Le gouvernement a refusé d’obéir à cet ordre, chose sans aucun précédent, et il est maintenant en train de préparer la promulgation d’une nouvelle loi qui permettrait à 61 membres de la Knesset (sur 120) d’annuler les décisions de la Cour Suprême.
ISRAEL SE TARGUE d’être la Seule Démocratie du Moyen Orient.
Ces éléments pris au hasard, et ceux publiés n’importe quel autre jour, jettent un certain doute sur cette affirmation.
Bien sûr, dans sa façon de traiter ses minorités nationales, Israël n’est pas seul, et il n’est pas le pire. Presque chaque État dans le monde a une ou plusieurs minorités nationales, et presque chaque minorité nationale a de quoi se plaindre. Il suffit de penser aux Kurdes de Syrie, aux russophones d’Ukraine ou aux Tamouls du Sri Lanka pour situer un peu les choses.
J’ai tendance à penser qu’une revue mondiale impartiale de la situation des minorités placerait Israël quelque part en position médiane.
Je suppose que la position de toute minorité est unique, déterminée par l’histoire et les circonstances locales.
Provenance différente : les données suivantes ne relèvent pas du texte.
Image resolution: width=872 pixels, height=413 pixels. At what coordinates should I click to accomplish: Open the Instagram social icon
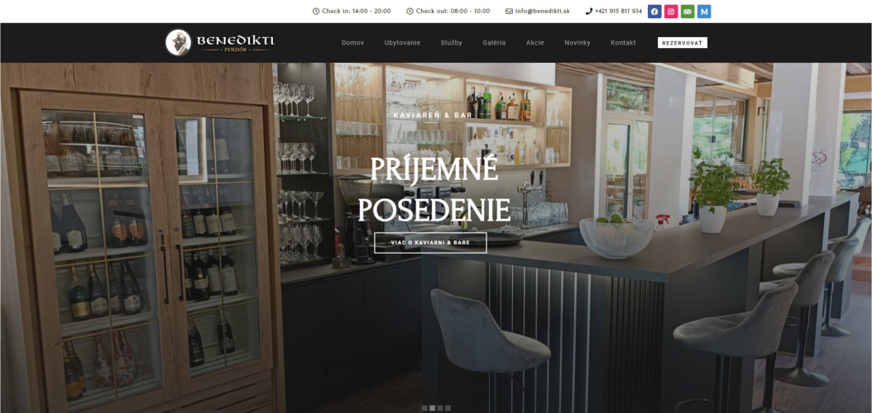click(x=671, y=12)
C’est certainement le cas de la minorité arabe en Israël.
Tout d’abord, comme les aborigènes d’Australie et les Inuits du Canada, ils étaient là bien avant la majorité actuelle. L’affaire Zuabi-Lieberman est un cas exemplaire.
La famille de Hanine Zuabi est en Basse Galilée depuis des siècles, peut-être des millénaires. Après la fondation d’Israël, Saif-al-Din Zuabi avait été membre du parti travailliste sioniste et assistant speaker de la Knesset. Un autre membre de sa famille, Abd-al-Rahman Zuabi, fut juge à la Cour Suprême. Abd-al-Aziz Zuabi, membre de la Knesset du parti sioniste Mapam (aujourd’hui Meretz) fut Secrétaire d’État.
Le prénom d’origine de Lieberman était Evet. Il est né à Kishinev en Moldavie soviétique, et sa langue maternelle est le yiddish. Bien qu’arrivé en Israël en 1978, il est encore considéré comme “nouvel immigrant” et il parle l’hébreu avec un accent russe prononcé. Des deux, c’est indiscutablement Hanine Zuabi qui parle le mieux l’hébreu.
C’est Abd-al-Aziz qui eut cette formule “ma tragédie, c’est que mon pays est en guerre avec mon peuple”.
Voilà la seconde anomalie : les “Arabes israéliens” font partie intégrante du peuple palestinien. Presque tous les citoyens arabes israéliens ont des parents en Cisjordanie ou dans la bande de Gaza si ce n’est dans les deux, et aussi dans les camps de réfugiés.
Lorsque des combats ont réellement lieu, comme lors de la récente guerre de Gaza, leurs cœurs sont avec l’autre côté, celui de l’“ennemi”. En ce moment, plusieurs jeunes citoyens israéliens arabes combattent avec l’État Islamique, étant passé en Syrie par la Turquie.
COMME LA généalogie de la famille Zuabi le montre, il y a une autre face de la médaille. Les citoyens arabes sont profondément insérés dans le tissu d’Israël.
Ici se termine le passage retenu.